Interplay between crosslinking and ice nucleation controls the porous structure of freeze-dried hydrogel scaffolds

Freeze-drying is a process of choice to texture hydrogel scaffolds with pores formed by an ice-templating mechanism. Using state-of-the-art microscopies (cryo-EBSD, µCT, CLSM), this work evidences and quantifies the effect of crosslinking and ice nucleation temperature on the porous structure of thin hydrogel scaffolds freeze-dried at a low cooling rate. We focused on a polysaccharide-based hydrogel and developed specific protocols to monitor or trigger ice nucleation for this study.
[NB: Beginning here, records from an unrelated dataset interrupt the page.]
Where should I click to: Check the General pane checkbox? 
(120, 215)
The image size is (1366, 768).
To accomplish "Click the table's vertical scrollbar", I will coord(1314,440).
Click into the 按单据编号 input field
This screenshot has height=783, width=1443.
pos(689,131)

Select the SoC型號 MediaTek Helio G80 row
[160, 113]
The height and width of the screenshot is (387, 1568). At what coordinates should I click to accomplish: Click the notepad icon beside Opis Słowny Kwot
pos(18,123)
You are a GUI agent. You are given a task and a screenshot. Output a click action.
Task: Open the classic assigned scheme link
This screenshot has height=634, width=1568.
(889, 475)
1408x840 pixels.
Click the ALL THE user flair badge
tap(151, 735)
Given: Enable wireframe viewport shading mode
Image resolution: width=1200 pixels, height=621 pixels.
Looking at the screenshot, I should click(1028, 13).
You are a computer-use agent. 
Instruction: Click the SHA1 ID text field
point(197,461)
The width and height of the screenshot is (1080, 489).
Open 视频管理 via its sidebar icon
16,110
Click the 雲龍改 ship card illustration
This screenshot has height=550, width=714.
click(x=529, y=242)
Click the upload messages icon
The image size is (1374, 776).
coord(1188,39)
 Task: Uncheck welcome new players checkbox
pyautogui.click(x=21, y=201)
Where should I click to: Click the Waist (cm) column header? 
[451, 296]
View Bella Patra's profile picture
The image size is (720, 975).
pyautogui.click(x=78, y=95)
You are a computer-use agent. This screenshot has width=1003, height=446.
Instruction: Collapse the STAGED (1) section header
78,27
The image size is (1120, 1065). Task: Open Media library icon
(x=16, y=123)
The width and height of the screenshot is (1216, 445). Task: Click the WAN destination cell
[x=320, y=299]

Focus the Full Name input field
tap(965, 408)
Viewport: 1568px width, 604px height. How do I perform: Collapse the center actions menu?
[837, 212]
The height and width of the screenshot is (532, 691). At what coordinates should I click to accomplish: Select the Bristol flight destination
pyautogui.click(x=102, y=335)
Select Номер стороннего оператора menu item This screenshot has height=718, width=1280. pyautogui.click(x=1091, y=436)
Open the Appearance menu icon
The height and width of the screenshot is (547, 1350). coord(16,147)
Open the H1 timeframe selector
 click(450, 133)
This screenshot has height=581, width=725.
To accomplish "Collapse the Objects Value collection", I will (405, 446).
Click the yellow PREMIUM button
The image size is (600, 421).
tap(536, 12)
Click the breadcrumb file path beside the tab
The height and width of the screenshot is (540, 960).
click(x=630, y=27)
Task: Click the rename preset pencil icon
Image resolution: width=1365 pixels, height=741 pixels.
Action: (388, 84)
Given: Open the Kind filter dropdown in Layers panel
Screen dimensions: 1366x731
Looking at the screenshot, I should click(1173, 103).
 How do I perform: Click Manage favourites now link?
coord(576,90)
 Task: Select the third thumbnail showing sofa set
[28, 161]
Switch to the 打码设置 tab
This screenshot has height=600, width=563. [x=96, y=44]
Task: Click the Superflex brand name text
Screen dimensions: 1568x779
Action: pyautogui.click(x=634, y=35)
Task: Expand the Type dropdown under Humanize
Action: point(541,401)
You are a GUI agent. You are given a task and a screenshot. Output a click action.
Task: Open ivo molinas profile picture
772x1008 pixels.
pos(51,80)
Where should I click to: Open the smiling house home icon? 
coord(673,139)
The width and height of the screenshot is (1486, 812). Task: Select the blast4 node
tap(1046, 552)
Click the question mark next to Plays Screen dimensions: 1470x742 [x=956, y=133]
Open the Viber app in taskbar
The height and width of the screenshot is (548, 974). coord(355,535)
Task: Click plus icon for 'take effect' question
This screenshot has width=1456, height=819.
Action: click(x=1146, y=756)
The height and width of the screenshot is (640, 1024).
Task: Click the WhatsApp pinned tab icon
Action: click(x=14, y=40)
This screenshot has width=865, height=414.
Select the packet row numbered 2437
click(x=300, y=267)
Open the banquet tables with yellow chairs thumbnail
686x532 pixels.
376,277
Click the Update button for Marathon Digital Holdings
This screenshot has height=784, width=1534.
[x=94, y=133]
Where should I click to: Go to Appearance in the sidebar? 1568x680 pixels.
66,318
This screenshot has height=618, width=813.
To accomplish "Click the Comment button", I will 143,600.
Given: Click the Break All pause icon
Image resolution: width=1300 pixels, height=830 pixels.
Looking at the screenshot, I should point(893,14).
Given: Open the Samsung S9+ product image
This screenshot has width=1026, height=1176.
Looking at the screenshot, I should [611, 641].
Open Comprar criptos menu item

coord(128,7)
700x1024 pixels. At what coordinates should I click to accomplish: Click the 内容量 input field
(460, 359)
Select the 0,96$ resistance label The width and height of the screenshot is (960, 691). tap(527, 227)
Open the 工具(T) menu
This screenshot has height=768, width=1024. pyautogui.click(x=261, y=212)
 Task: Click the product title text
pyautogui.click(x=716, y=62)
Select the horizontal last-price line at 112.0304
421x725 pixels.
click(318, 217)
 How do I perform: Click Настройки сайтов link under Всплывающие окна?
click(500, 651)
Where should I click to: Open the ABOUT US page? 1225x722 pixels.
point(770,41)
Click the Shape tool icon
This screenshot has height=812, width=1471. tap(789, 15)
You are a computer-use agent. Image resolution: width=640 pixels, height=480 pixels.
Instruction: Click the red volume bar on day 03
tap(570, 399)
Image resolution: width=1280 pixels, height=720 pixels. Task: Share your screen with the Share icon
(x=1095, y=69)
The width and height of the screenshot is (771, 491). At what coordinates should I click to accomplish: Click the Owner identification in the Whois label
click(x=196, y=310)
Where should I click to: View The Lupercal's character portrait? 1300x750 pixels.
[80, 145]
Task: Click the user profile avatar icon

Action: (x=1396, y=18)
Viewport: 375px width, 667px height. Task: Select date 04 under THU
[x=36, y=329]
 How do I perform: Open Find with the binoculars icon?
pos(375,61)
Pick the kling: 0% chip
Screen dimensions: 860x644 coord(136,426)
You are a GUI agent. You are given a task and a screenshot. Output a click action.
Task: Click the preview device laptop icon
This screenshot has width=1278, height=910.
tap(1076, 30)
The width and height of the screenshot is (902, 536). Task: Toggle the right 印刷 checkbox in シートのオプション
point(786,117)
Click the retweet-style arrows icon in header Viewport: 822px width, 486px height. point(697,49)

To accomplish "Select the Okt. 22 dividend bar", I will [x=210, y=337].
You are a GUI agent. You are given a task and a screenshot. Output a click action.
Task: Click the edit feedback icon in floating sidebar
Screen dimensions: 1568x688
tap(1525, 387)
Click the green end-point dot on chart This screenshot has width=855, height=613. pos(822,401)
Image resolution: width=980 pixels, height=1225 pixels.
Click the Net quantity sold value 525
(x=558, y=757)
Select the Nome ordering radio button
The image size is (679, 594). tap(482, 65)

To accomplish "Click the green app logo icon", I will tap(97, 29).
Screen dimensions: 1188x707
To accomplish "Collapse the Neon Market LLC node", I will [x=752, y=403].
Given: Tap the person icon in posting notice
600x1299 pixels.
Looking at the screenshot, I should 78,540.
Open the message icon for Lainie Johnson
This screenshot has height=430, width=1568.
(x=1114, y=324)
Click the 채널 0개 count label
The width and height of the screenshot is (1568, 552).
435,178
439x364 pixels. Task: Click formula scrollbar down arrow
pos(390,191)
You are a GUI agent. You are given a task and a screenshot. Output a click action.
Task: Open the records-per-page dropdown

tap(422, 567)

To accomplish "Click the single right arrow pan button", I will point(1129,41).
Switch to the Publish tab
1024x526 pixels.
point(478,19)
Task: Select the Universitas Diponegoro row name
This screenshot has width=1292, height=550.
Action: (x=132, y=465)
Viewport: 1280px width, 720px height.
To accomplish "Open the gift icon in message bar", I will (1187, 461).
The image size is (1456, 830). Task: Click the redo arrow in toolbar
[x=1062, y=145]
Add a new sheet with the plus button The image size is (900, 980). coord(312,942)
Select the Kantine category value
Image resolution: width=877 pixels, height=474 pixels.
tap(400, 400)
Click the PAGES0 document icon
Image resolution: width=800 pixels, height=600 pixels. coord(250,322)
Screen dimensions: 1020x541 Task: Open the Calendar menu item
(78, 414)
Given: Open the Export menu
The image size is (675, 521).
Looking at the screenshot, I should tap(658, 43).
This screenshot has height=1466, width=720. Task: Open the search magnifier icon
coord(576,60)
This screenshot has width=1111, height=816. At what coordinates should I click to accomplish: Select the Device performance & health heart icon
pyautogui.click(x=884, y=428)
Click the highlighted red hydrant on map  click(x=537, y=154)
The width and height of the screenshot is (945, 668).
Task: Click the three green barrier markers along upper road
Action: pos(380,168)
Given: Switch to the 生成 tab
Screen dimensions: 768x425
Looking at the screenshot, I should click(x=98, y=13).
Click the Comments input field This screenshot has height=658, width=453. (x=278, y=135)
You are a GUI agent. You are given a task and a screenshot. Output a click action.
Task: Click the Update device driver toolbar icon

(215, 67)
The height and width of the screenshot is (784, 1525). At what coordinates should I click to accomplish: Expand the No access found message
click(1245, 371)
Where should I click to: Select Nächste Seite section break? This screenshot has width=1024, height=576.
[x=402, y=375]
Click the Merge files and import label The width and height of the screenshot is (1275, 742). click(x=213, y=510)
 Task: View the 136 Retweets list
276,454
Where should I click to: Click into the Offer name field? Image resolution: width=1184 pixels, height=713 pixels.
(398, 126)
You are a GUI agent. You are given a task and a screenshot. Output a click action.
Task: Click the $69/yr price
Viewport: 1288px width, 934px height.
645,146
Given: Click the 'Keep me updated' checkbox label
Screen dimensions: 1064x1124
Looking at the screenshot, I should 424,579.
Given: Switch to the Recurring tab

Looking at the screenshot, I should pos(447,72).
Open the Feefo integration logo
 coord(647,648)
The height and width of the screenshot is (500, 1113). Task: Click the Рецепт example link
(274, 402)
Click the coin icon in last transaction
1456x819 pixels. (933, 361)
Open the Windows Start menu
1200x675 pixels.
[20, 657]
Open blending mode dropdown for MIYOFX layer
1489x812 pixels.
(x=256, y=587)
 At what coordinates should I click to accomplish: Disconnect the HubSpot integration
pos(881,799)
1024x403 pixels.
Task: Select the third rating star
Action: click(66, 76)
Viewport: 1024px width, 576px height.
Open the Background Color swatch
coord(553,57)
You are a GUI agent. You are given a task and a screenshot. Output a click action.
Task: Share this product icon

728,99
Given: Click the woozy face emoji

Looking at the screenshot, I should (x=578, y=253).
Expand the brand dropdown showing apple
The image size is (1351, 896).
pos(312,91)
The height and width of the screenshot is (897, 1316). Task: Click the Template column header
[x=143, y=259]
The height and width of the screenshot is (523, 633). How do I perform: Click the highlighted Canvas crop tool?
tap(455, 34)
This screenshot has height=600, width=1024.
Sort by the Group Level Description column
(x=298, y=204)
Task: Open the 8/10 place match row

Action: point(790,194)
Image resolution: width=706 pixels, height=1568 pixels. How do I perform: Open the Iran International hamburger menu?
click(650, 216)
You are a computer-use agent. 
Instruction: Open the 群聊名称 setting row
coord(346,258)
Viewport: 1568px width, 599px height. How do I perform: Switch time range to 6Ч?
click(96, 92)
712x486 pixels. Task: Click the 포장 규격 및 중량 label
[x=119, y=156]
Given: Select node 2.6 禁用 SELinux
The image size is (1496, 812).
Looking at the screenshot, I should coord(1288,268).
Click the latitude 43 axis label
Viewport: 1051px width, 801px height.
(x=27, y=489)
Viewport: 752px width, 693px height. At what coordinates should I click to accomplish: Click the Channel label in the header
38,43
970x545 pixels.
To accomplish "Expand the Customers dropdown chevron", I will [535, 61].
At a fixed number of intermolecular crosslinks per primary molecule (p=5), the mean pore size in the dry state decreases linearly from 240 to 170 µm, when ice nucleation temperature decreases from -6°C to -18°C. When ice nucleation temperature is fixed at -10°C, the mean pore size decreases from 250 to 150 µm, as the crosslinking degree increases from p=3 to p=7. Scaffold infiltration ability was quantified with synthetic microspheres. The seeding efficiency was assessed with MC3T3-E1 individual cells and HepaRGTM spheroids. These data collapse into a single master curve that exhibits a sharp transition from 100% to 0%-efficiency as the entity diameter approaches the mean pore size in the dry state. Altogether, we can thus precisely tune the porosity of these 3D materials of interest for 3D cell culture and cGMP production for tissue engineering.